To address leakage, or power drain, which has become increasingly problematic as transistor dimensions continue to shrink, Texas Instruments said it will integrate a “high-k” value material within the transistors in its high performance 45nm chips.
With its approach, TI believes it can reduce leakage by more than 30 times per unit area as compared with commonly used silicon dioxide (SiO2) gate dielectrics.
In addition, TI said its high-k option offers compatibility, reliability and scalability for high volume, high performance and low power semiconductor solutions through the 45nm and 32nm process nodes.
Dr. Hans Stork, CTO of TI reminded that TI has been at the forefront of hafnium-based R&D for nearly a decade, and the company is confident that its high-k choice overcomes the technological hurdles faced through continued digital CMOS scaling and the transition to smaller process geometries.
Last June, TI unveiled details of its 45nm process that it says will double output per wafer through use of 193nm immersion lithography. Through a number of techniques, the company said it will also achieve a 30 per cent increase in performance of its SoC processors, while reducing power consumption 40 per cent.
The company expects to sample a 45nm wireless product this year, with qualified production starting by mid-2008, with the high-k dielectrics to be added in later versions of the 45nm process for the highest performance products.
Several 45nm recipes are purported to address end-product requirements and provide options for creating optimised designs including a low power offering that extends battery life in portable products, while delivering the necessary performance for advanced multimedia functionality in tightly integrated SoC designs.
A mid-range process supports TI DSPs and the high performance Asic library for communications infrastructure products, and a third, highest performance 45nm process option supports MPU-class performance and is expected to be the first process to integrate the high-k material.
TI confirmed it will leverage a chemical vapor deposition (CVD) process to deposit hafnium silicon oxide (HfSiO) followed by reaction with a downstream nitrogen plasma to form HfSiON.
The benefits of hafnium-based dielectrics have been widely recognized for the impact on leakage; implementation has previously presented several hurdles, including electrical compatibility with standard CMOS processes, as well as challenges in matching the carrier mobility and threshold voltage stability that SiO2-based gate dielectrics have previously delivered.
However, TI believes that by implementing the nitrided CVD technique, it is able to solve the leakage issue without degradation of the other key parameters that customers have come to expect from SiO2-based gate dielectrics. TI asserts that its approach reduces leakage significantly over any of the SiO2-based material options.
TI said the nitridation of CVD HfSiON film also delivers the scalability that supports the performance, power consumption and gate length requirements outlined through the 32nm node.

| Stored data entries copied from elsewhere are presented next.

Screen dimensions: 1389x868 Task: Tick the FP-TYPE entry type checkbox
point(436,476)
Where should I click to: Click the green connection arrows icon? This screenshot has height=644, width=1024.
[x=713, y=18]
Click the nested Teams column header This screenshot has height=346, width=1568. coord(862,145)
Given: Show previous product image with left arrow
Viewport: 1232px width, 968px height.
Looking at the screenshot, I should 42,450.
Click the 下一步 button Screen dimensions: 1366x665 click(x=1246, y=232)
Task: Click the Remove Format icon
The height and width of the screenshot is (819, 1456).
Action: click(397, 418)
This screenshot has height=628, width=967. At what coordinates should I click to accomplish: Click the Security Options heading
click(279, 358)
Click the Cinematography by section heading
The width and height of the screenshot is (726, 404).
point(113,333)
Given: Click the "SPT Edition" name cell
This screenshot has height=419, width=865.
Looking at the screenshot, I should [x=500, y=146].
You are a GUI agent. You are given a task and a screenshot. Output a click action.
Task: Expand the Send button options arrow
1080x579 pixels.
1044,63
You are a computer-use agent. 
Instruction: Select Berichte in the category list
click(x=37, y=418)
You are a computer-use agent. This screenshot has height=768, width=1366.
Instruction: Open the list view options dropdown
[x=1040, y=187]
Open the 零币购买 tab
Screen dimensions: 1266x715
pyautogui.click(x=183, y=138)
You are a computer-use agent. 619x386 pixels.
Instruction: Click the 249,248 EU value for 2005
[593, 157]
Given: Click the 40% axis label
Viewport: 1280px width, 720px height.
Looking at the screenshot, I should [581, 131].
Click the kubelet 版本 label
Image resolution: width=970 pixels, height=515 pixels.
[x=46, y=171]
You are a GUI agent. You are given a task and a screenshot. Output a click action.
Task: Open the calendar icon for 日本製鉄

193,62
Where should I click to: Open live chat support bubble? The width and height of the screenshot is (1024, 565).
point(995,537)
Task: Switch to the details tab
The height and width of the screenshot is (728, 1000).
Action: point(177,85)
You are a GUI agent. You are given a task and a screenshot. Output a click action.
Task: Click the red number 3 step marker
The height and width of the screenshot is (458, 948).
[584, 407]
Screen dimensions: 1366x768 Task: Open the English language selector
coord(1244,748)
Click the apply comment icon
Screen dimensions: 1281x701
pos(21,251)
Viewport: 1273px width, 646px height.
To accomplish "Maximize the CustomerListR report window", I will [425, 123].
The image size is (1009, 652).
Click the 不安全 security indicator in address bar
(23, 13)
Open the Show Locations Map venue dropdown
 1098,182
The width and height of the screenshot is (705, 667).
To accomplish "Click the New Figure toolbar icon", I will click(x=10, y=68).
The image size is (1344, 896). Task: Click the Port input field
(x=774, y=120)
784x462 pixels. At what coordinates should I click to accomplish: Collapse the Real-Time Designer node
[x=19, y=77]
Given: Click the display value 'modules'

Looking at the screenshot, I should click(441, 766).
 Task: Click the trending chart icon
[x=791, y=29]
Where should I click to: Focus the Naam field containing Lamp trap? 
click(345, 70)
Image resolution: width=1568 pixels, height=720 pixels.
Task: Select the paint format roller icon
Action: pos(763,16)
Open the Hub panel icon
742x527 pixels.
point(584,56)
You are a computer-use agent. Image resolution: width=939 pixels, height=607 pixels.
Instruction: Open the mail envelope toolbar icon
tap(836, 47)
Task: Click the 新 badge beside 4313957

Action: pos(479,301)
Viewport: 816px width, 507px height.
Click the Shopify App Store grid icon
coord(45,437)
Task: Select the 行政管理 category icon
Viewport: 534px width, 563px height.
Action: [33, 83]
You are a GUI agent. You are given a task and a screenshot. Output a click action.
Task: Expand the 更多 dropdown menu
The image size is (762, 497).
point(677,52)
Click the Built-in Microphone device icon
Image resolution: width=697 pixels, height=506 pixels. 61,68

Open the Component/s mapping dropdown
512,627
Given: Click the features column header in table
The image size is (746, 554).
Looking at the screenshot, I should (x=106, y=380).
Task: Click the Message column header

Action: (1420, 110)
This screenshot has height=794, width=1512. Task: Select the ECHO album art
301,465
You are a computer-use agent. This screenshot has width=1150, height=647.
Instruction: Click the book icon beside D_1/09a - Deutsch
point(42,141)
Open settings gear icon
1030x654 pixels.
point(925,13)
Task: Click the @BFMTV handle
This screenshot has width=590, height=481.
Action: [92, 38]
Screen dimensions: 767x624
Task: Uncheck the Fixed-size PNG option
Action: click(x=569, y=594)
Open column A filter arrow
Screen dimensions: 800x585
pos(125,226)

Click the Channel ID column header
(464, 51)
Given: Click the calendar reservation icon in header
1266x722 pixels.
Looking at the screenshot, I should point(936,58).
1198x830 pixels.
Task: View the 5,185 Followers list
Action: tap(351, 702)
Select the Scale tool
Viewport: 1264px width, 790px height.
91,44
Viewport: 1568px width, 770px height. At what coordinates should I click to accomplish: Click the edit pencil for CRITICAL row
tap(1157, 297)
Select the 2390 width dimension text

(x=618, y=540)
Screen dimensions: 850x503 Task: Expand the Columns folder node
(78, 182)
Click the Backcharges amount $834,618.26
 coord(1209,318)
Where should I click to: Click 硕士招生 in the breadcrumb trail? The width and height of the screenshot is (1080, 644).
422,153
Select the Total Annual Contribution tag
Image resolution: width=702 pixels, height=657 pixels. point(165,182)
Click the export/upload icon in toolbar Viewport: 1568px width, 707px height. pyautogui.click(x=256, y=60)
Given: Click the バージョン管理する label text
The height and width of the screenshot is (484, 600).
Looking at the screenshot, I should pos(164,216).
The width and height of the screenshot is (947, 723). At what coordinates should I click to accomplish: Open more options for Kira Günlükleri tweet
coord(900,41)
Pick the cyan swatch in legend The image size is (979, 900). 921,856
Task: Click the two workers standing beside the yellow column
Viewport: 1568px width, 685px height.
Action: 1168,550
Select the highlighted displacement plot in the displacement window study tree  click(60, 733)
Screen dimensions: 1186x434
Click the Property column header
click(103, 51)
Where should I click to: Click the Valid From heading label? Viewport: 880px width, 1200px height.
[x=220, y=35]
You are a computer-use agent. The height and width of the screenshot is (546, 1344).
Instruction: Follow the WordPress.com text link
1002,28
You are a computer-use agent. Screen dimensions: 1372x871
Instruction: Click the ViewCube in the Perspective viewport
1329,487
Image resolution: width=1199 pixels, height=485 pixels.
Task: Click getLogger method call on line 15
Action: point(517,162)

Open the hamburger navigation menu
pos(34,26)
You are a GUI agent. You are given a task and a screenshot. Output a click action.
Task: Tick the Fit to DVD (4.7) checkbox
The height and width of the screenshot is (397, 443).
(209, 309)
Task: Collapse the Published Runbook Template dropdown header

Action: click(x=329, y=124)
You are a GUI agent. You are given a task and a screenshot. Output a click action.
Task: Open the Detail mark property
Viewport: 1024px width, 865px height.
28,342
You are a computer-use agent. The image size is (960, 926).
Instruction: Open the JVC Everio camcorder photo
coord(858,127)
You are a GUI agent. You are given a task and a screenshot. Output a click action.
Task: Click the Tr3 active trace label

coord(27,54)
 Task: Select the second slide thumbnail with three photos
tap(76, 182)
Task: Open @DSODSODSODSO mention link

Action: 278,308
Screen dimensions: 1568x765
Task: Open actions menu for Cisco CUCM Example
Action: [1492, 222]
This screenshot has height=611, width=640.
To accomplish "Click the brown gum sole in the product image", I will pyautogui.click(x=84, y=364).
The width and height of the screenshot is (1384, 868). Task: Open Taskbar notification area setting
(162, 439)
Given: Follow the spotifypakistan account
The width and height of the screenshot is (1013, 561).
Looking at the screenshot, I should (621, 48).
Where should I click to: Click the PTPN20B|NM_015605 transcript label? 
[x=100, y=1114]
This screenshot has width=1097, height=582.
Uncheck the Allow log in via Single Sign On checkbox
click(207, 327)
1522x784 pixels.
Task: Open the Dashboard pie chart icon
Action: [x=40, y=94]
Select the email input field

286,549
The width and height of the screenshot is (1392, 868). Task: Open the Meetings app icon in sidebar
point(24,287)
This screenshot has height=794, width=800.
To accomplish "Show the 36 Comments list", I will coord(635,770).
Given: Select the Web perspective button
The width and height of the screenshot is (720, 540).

Through a modular addition to the typical CMOS gate stack process, HfSiON integration has been demonstrated, offering mobility that is 90 per cent of the silicon dioxide universal mobility curve, with effective oxide thicknesses below 1-nm. These results were accomplished without sacrificing reliability or adding significant cost to the CMOS process, the company noted. Precise tuning of the film composition, tight controls, and high throughput also make HfSiON suitable for high volume manufacturing
TI added that its research includes the composition, process optimisation and characterization of HfSiON gate dielectric films, and these efforts are compatible with its 45nm metal gate strategy.
Intel and IBM have been at the forefront of 45-nm process development, waging a battle in the market with technical specs or lack thereof, depending on which party is talking.
In January, both companies on the same day revealed they would embrace high-k metal gates for 45nm.
At this week's VLSI Symposium in Japan, IBM is expected to present a paper on its 45nm outlook, including high-k metal gate. In February, IBM said it would roll out a 45nm immersion lithography process by end of the year, while Intel is waiting until the cost and performance benefits are more obvious, the company told Electronic News.
Industry supports are anxiously awaiting IBM’s full disclosure on its full k solution, including high-k, pmos and nmos data, along with results of working chips and performance data. Other industry players including AMD and NEC are also working toward the full k solution.
The real question for customers is which company will have the complete offering first, and for which products. There are still many pieces to the puzzle that need to be fleshed out.